__WHAT YOU ARE ASKED TO DO__. Return the following from the records below: each line, word for word, starting with the line that contains "The image size is (1568, 687)." and going on through the line that contains "The width and height of the screenshot is (1200, 630).", with nothing outside that range.

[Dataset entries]
◆ ◆ ◆ ◆ ◆ ◆ ◆

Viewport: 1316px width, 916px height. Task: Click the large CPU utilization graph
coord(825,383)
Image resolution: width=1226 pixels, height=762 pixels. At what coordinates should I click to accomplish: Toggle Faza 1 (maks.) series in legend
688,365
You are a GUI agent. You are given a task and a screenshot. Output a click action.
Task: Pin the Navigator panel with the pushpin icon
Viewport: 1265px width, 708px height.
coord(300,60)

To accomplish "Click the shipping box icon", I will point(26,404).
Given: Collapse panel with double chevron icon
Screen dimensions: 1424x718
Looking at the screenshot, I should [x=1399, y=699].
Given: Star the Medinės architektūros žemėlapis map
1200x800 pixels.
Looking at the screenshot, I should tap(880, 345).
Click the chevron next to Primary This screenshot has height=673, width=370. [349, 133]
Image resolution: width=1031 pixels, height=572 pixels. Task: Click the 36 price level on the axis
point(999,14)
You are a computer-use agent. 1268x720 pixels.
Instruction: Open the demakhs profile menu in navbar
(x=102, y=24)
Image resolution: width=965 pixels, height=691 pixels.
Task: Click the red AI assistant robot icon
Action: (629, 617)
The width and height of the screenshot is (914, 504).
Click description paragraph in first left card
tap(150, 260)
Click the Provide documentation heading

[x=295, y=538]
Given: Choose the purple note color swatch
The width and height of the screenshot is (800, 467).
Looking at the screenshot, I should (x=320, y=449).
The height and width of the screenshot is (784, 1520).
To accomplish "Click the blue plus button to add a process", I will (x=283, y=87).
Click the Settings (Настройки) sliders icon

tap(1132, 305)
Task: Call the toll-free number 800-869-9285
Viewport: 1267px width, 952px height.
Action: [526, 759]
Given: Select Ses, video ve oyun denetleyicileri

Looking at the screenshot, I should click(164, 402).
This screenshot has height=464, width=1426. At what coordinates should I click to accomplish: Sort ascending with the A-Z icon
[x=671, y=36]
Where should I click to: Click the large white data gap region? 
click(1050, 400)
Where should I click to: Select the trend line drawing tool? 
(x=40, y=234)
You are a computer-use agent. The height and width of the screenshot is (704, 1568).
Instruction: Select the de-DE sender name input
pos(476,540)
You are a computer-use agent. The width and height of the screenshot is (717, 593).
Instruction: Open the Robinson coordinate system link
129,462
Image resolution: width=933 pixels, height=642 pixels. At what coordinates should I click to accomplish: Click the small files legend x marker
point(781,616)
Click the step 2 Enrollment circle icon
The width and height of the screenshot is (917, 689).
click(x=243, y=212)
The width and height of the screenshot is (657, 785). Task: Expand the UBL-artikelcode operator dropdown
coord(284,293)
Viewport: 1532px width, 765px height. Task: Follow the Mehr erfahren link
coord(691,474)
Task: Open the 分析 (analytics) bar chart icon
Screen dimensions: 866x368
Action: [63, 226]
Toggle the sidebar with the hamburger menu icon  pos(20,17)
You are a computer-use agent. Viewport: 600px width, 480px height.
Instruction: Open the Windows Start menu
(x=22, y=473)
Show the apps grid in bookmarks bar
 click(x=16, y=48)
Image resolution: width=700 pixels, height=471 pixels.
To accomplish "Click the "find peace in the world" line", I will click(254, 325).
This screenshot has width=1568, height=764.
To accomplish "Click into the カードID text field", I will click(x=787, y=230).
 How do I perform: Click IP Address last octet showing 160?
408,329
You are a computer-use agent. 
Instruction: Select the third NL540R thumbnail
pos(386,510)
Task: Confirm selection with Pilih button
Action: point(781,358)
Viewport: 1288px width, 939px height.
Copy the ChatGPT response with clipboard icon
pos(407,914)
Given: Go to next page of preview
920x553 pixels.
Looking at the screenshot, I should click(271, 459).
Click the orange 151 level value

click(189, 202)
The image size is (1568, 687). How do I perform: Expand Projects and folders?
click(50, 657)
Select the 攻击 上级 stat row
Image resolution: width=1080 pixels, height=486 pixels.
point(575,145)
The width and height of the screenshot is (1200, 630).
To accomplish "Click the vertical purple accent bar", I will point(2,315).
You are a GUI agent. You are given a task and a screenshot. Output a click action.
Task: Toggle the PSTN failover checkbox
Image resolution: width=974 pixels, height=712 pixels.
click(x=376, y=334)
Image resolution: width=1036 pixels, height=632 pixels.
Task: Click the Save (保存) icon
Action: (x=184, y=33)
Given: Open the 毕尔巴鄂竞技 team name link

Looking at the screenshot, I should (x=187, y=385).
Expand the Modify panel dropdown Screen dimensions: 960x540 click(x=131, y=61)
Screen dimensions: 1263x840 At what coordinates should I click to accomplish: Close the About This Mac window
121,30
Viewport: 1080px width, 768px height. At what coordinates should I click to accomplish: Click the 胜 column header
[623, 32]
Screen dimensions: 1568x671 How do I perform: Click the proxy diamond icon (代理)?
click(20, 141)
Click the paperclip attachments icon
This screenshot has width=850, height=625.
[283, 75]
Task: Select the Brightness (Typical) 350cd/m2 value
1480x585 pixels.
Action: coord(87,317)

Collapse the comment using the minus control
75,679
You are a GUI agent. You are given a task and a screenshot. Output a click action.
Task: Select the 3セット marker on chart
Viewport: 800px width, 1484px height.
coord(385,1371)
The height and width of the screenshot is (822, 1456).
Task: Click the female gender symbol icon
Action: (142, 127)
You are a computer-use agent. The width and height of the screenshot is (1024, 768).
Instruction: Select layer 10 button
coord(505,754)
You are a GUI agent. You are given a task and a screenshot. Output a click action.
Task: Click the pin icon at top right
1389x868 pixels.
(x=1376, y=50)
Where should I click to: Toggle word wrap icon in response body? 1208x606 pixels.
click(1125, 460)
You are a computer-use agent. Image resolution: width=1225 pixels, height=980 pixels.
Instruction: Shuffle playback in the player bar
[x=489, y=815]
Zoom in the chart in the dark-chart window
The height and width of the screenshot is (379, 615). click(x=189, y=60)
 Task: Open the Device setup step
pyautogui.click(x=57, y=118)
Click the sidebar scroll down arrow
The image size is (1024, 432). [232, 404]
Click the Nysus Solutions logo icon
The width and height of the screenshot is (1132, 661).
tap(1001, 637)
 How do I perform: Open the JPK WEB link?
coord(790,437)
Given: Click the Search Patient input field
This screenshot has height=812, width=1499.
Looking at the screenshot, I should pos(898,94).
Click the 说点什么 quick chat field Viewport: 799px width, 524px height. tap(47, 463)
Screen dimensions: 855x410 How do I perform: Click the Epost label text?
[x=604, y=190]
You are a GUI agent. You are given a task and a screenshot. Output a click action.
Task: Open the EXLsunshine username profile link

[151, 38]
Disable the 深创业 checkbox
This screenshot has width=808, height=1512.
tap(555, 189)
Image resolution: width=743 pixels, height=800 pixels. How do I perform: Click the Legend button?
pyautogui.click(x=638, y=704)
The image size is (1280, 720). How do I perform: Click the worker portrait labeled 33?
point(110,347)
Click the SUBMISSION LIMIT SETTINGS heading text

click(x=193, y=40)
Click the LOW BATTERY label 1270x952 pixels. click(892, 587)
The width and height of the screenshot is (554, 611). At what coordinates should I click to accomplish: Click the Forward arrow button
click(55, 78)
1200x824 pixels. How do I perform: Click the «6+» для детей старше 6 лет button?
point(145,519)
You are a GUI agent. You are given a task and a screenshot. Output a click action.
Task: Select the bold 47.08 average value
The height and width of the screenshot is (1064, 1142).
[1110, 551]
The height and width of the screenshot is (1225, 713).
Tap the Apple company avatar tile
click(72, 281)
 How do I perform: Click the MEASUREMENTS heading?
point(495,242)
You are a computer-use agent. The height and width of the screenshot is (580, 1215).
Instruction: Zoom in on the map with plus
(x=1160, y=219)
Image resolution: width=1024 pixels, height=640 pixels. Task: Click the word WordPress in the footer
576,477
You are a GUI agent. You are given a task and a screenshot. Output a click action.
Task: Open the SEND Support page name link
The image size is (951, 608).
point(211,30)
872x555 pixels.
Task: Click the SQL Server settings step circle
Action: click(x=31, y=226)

◆ ◆ ◆ ◆ ◆ ◆ ◆

__REPLY__.
The image size is (1568, 687). How do I perform: Expand Projects and folders?
click(50, 657)
Select the 攻击 上级 stat row
Image resolution: width=1080 pixels, height=486 pixels.
point(575,145)
The width and height of the screenshot is (1200, 630).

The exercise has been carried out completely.